Domestic Content Requirements

The updated Bill generally liberalizes the domestic content requirements, clarifying that (i) the requirements cover only those components that are part of the completed facility (as opposed to components that are used in the construction of the facility), (ii) the requirements do not apply to steel or iron used in a manufactured product “not primarily made of steel or iron,” and (iii) the applicable domestic content threshold is calculated by taking into account all components comprising all manufactured products of the facility. The updated Bill also implements a “phase-up” approach for the 55% domestic content threshold (40% for projects that begin construction before 2025, 45% for projects that begin construction in 2025, 50% for projects that begin construction in 2026, and 55% thereafter), with significantly lower phase-up period thresholds for offshore wind projects.

Direct Pay Election

The updated Bill provides guidance as to the extent to which a taxpayer can elect to receive a direct payment with respect to a specific credit or project. The general rule is that a direct pay election applies to any credit for the taxable year for which the election is made. However, for PTCs only, a direct pay election can be made on a facility-by-facility basis (in the case of a wind project, on a turbine-by-turbine basis), for the taxable year of the original placed in service date, and applies for all future years of the production credit. The updated Bill clarifies that the restrictions in Section 46(e) on the extent to which REITs can take ITCs and PTCs do not apply to direct pay. The updated Bill also provides that payments subject to sequestration will be grossed up to effectively ensure that the taxpayer is entitled to the full pre-sequestration amount.

Transmission Property ITC

The Prior Bill provided an ITC for transmission line and related property if construction on the property begins after 2021, and it is placed in service before 2032. The updated Bill expands the credit to include conversion equipment along the electric transmission line. The updated Bill clarifies that no credit is available where a regional transmission organization or ISO has selected the relevant property in a regional transmission plan prior to January 1, 2022, and that for purposes of the transmission ITC, construction begins when the taxpayer has begun on-site physical work of a significant nature. The updated Bill also includes a reduction to the credit for tax-exempt bond financing, similar to that for the PTC and ITC described above.

Clean Electricity Production Credit and Clean Electricity Investment Credit

The updated Bill adds broad emissions-based credits that cover projects used for the generation of electricity with a greenhouse gas emissions rate at or below zero that begin construction after December 31, 2026 (or existing projects to the extent construction of a new unit or addition of capacity begins after 2026).

Assuming the prevailing wage and apprenticeship requirements are satisfied, the incentive would be available in the form of a 10-year production tax credit (CEPTC) or 30% investment tax credit (CEITC). The CEPTC would be calculated similarly to the PTC. The CEPTC and CEITC generally incorporate increases and decreases to the credit, with respect to prevailing wage and apprenticeship requirements, domestic content, and energy and low-income communities.

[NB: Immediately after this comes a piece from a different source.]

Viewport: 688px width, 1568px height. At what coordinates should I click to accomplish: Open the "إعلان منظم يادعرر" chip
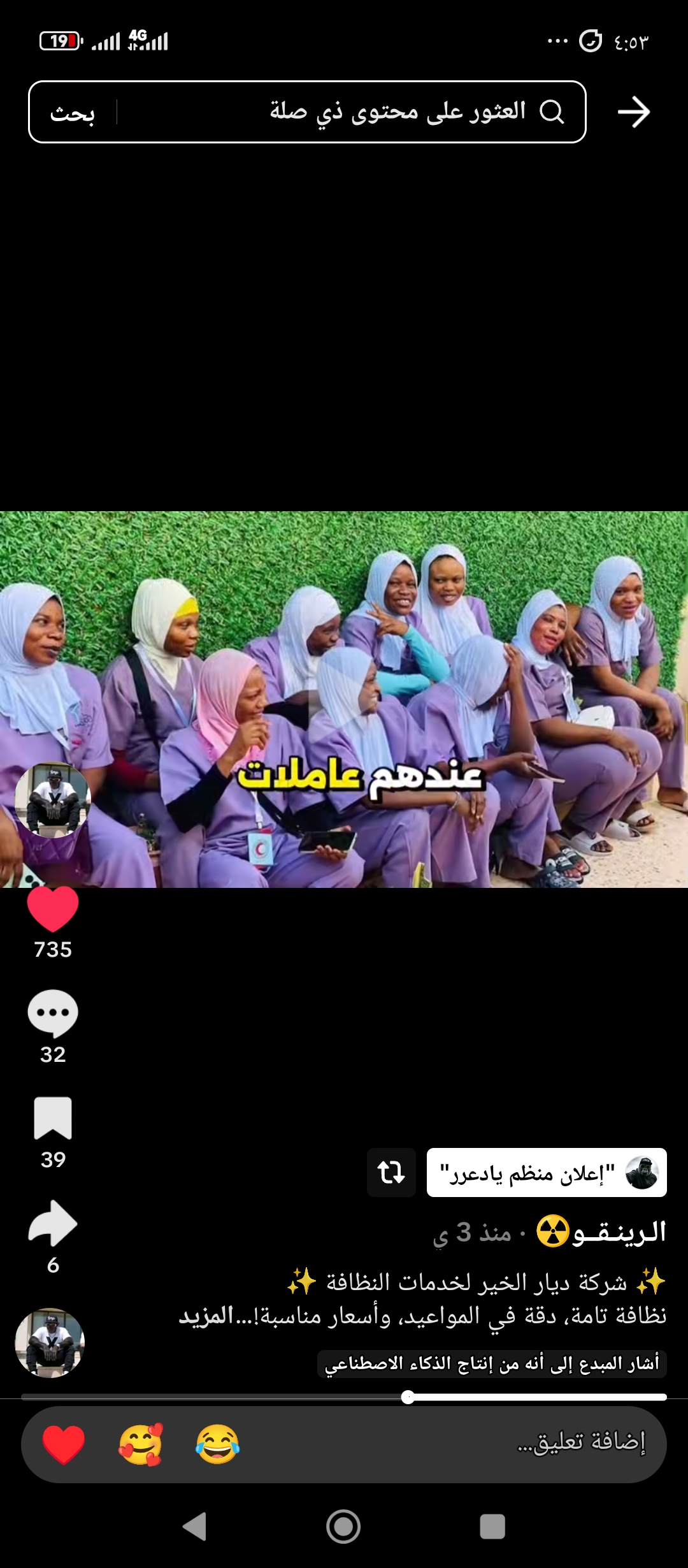point(546,1172)
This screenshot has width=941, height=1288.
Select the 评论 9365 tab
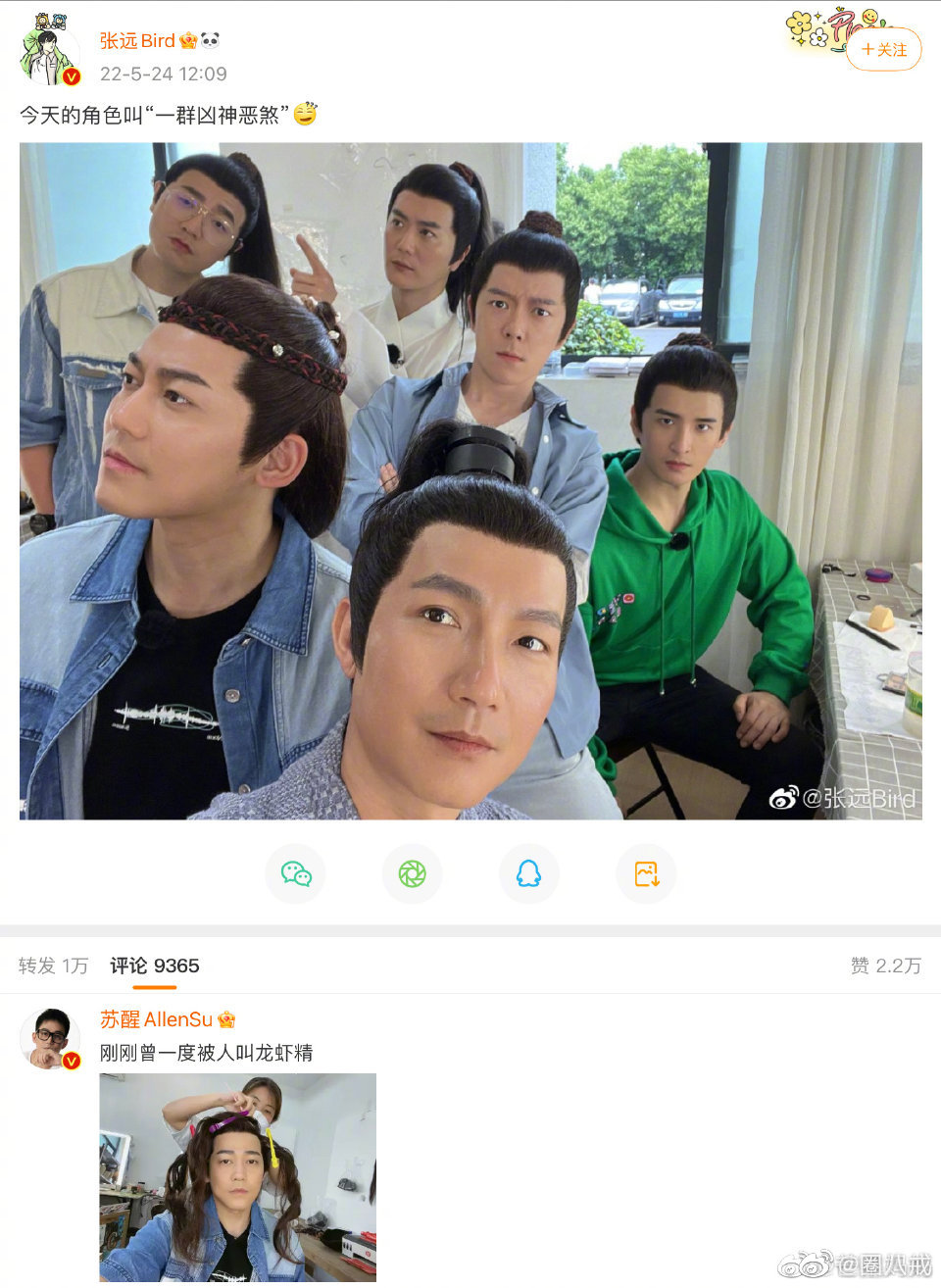click(154, 966)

The CEPTC and CEITC would phase down to 75% of the applicable credit amount for projects that begin construction the later of 2033 or the second calendar year after the electric power sector emits 75% less carbon than 2021, then to 50% for projects that begin construction the following year, with no credits available for projects that begin construction thereafter.

Low-Income Community Enhancements

The Prior Bill provided an enhanced ITC (for 2022 through 2026) for certain solar projects in low-income communities to which the Secretary makes an allocation of environmental justice solar capacity limitation. The updated Bill expands this enhanced ITC to both wind projects and projects located on Indian land and implements a similar provision for the CEITC.

Energy Communities Enhancements

The updated Bill provides for an enhanced ITC and an enhanced CEITC for projects that are placed in service within an energy community. “Energy community” means a census tract or any adjacent census tract in which at least 5% of the employment is within the oil and gas sector (in the year construction began), a coal mine has closed after 1999, or a coal-fired electric generating unit has been retired after 2009. The increased credit rate is 10% of the energy property basis, unless the applicable project does not satisfy the prevailing wage and apprenticeship requirements, in which case the increased credit rate is 2%.

Corporate Alternative Minimum Tax

The Prior Bill would have increased corporate tax rates for certain taxpayers. The updated Bill generally does not include corporate tax rate increases, but Subtitle G of the Bill, Responsibly Funding Our Priorities, adds a 15% alternative minimum tax on corporate profits.

Under the Bill, the corporate alternative minimum tax would apply to corporations that have average annual adjusted financial statement income in excess of $1 billion over a three-year period. Adjusted financial statement income is the net income or loss set forth on the corporation’s applicable financial statement, subject to adjustments, rather than its tax books.

The corporate alternative minimum tax would be offset by general business credits under Section 38, such as the ITC and PTC, subject to limitations (e.g., Section 38 credits may offset only up to 75% of the sum of a corporation’s normal income tax and alternative income tax that exceeds $25,000).

  • It remains to be seen to what extent tax equity investors could be affected by the corporate alternative minimum tax. The proposal could implicate tax law change provisions in tax equity documents.
  • The Bill does not provide an offset for depreciation deductions, which are significant in the case of solar and wind projects.
  • The corporate alternative minimum tax language is substantially similar to a proposal by Senators Elizabeth Warren (D-MA), Angus King (I-ME), and Ron Wyden (D-OR) announced on October 26, 2021 (Proposal). Prior to release of the Bill, The American Council on Renewable Energy issued a statement, requesting that the Proposal be modified to protect depreciation associated with renewable energy projects.

As noted above, the Build Back Better Act is not yet final. Significant areas of disagreement remain between progressive and moderate Democrats and between the House and the Senate. Accordingly, it’s important to factor in the possibility of significant changes to the Bill before enactment.